In Malmö, our narrator helps his father with his moving business, lifting the couches and cupboards and cardboard boxes of families his father has met through an extensive network of acquaintances, friends and strangers he’s always doing favours for. Busy and working together, his father is at ease. He likes to cook them both dinner and extol the health benefits of spelt flour and moringa powder. But beneath the surface he is absent, unaware and seemingly uninterested in any aspect of his son’s life beyond the occasional weekends he spends with him.
In Copenhagen, the narrator works in a café, frothing milk and collecting dishes; by night, he dates older women for money. Usually middle-aged and always white, his clientele seeks him out for many things – company, sex, even the promise of love – and always for his race and youth.
His appearance becomes his most valuable currency.
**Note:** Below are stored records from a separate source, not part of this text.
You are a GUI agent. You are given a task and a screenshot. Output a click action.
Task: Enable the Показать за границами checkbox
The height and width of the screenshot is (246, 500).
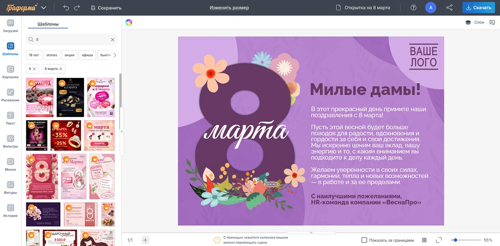coord(364,240)
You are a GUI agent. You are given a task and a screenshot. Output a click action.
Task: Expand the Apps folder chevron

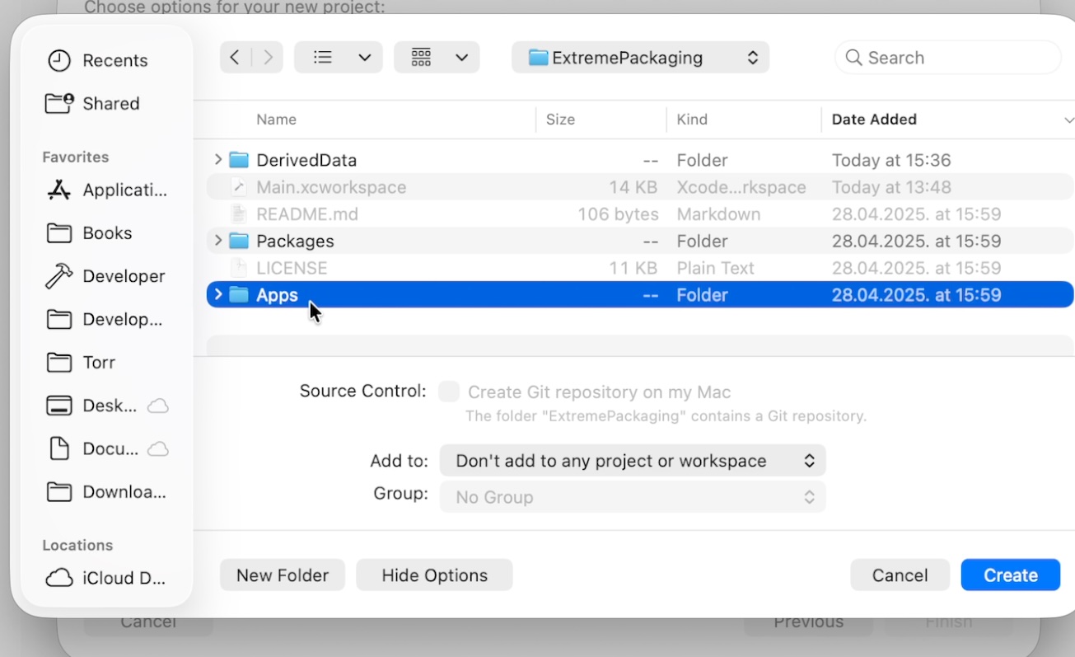(218, 295)
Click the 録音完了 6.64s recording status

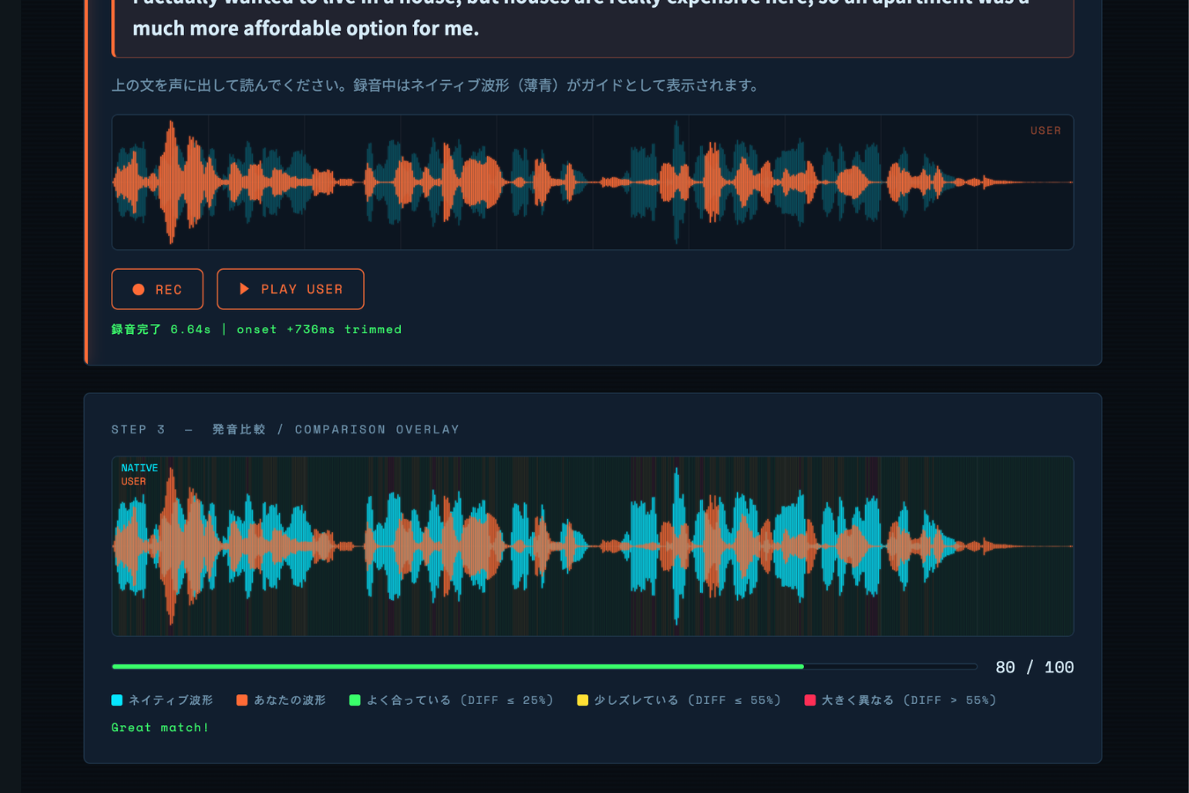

He tends to it with an attentiveness that might be mistaken for care, were it not so tainted by anxiety.
He learns how to trim his beard to give the illusion of high cheekbones, shaves the hair from his chest, and removes the unwanted ginger strands peeking through his facial hair. He dreads the winter months and their effect on his skin. To his customers, his sexual market value decreases as it lightens. It’s important for him to come across as an African, not a mixed-race guy from Sweden. With frustration and despair he compares himself to the young black men he sees hanging around the red-light district, imagining all the money they must be pocketing from the women who fetishise them. His desperation surrounding his looks recalls an anorexic’s warped reasoning: if only I were thinner, then I’d be happy.
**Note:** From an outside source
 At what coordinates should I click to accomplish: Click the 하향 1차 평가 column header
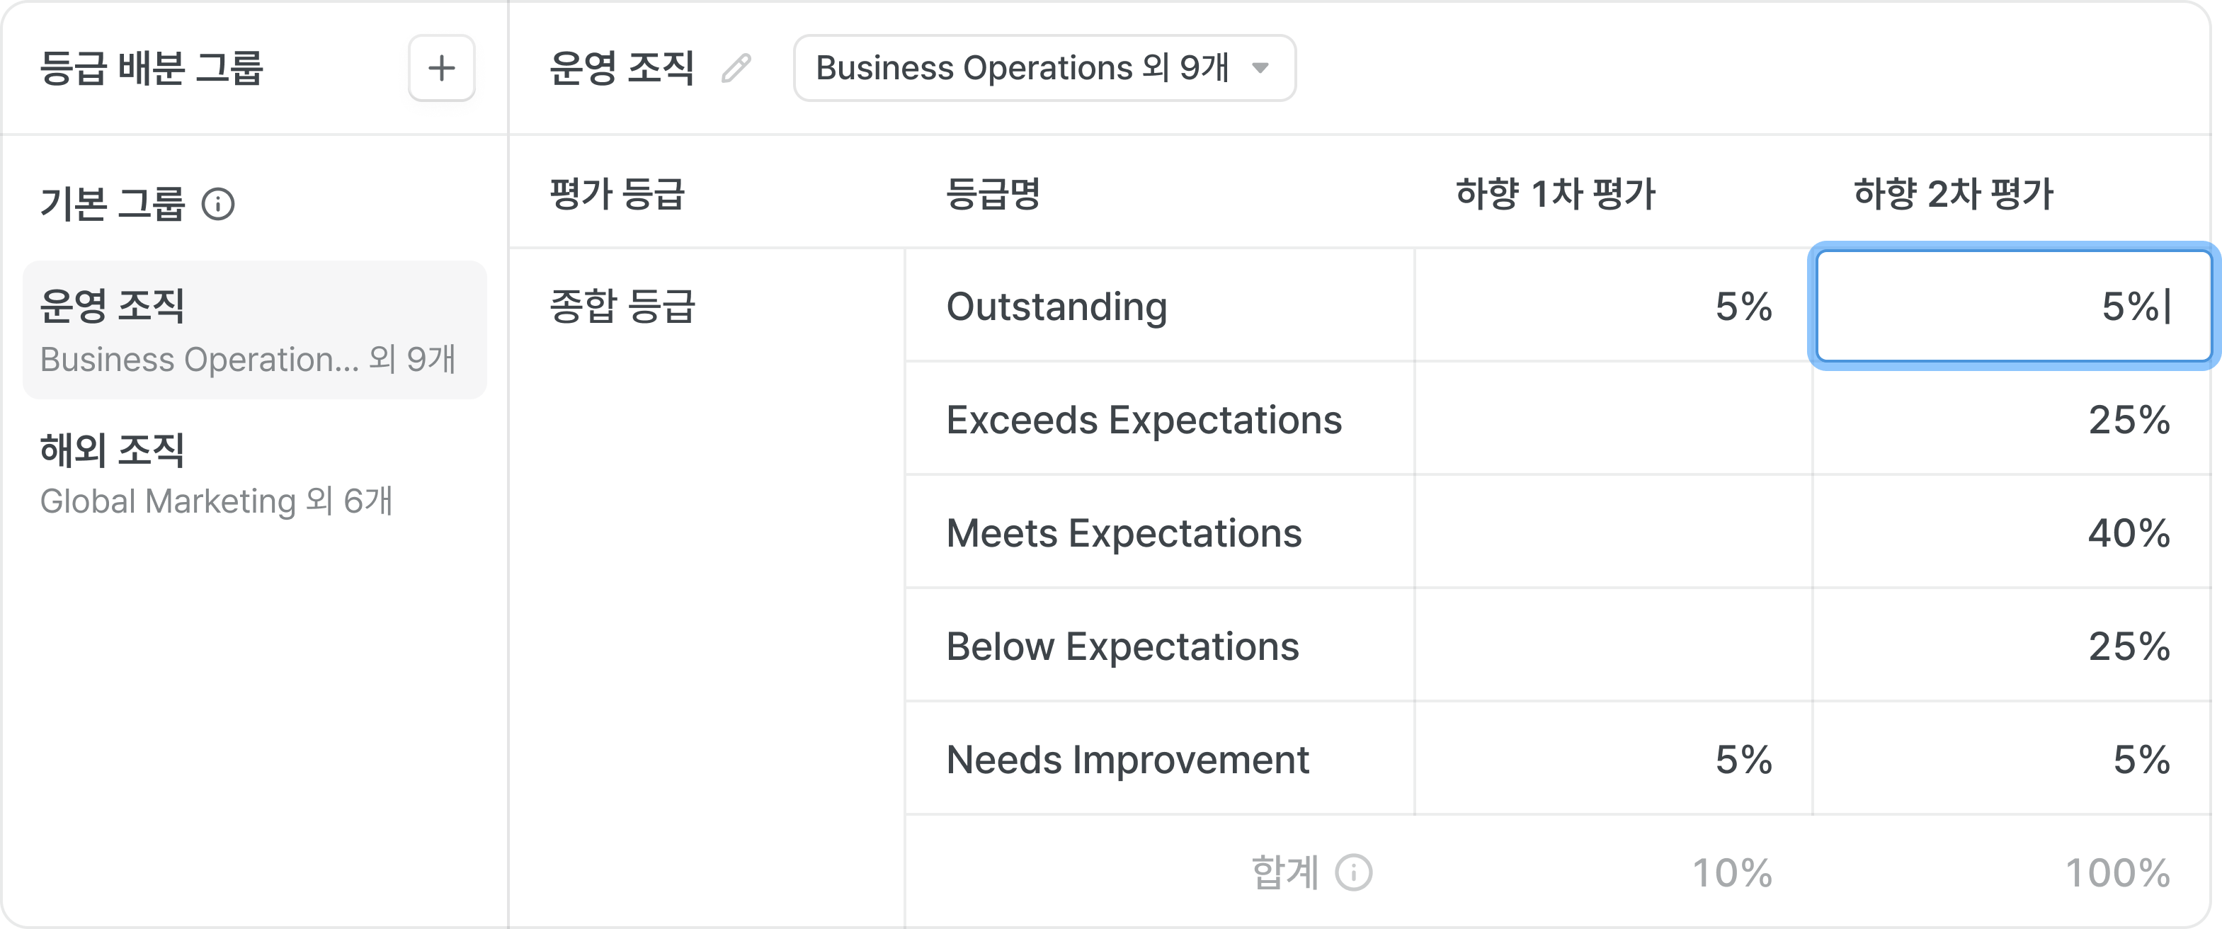[1555, 194]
His customers don’t have many redeemable qualities. They’re crass, often judgemental, often failing to pay; some of them seem to think he just dates them for free drinks. They make racist remarks. They criticise him for being too quiet and awkward. Yet they have a barefaced, almost childlike manner of expressing their need for closeness. Our narrator is monumentally lonely, lacking strong family ties or genuine friends, but he never addresses his alienation. Meanwhile, his clients are earnest in the face of their loneliness. They reach out into the void of dating apps and social media for connection. They stay up all night talking to whoever will listen. They bake cinnamon buns and invite a man twenty years their junior over for a chat, never giving up hope that one day they’ll feel close to another human being, that they just have to keep trying.
The narrator lacks this hope. He tries to conjure up a sense of desire for something, but it always feels just out of grasp.
I turned off the water and moisturised my body with Palmolive, started masturbating and tried to fantasise about something, but it was as if all my fantasies had run out and it was impossible to bring them back.
This inability to fantasise goes far beyond the sexual. The narrator is unable to conceptualise what a fulfilling life might look like for himself.
Towards the end of the novel, I started to view the story as a tale of a young man’s depression in the face of an apathetic capitalist system, and I was enraptured by the openness of this depiction. I couldn’t stop thinking about the Lars von Trier film, Nymphomaniac (2013), which follows the life of a woman who identifies as such. Recounting her life story to a priest over several hours, it becomes clear to the viewer that she gets no genuine enjoyment from sex. The pursuit of sex – and with it, the escalating need for arousal and dopamine hits – becomes a symbol of the character’s deep depression.
The narrator in Restless Nights is a sex worker, not a nymphomaniac, but sex holds a similar purpose for him. Dating and sleeping with clients opens up a different space, one separate from the world of his mother and father and peers, where he can place his disappointment about not feeling desired, not belonging, not knowing where to go.
Kofi Ahlqvist crafts an unsentimental world, one where time seems to flatten as characters do what they can to get by. But there is a tired heart beating throughout. Hope is too strong a word for it, but it’s something like that.
Ingen ro om natten
Nirstedt, 2023
176 pages
Foreign rights: Erik Larsson, Albatros Agency
Karl Kofi Ahlqvist is a writer living in Malmö. His debut novel, Ingen ro om natten, won the Katapult Prize for best fiction debut in 2023.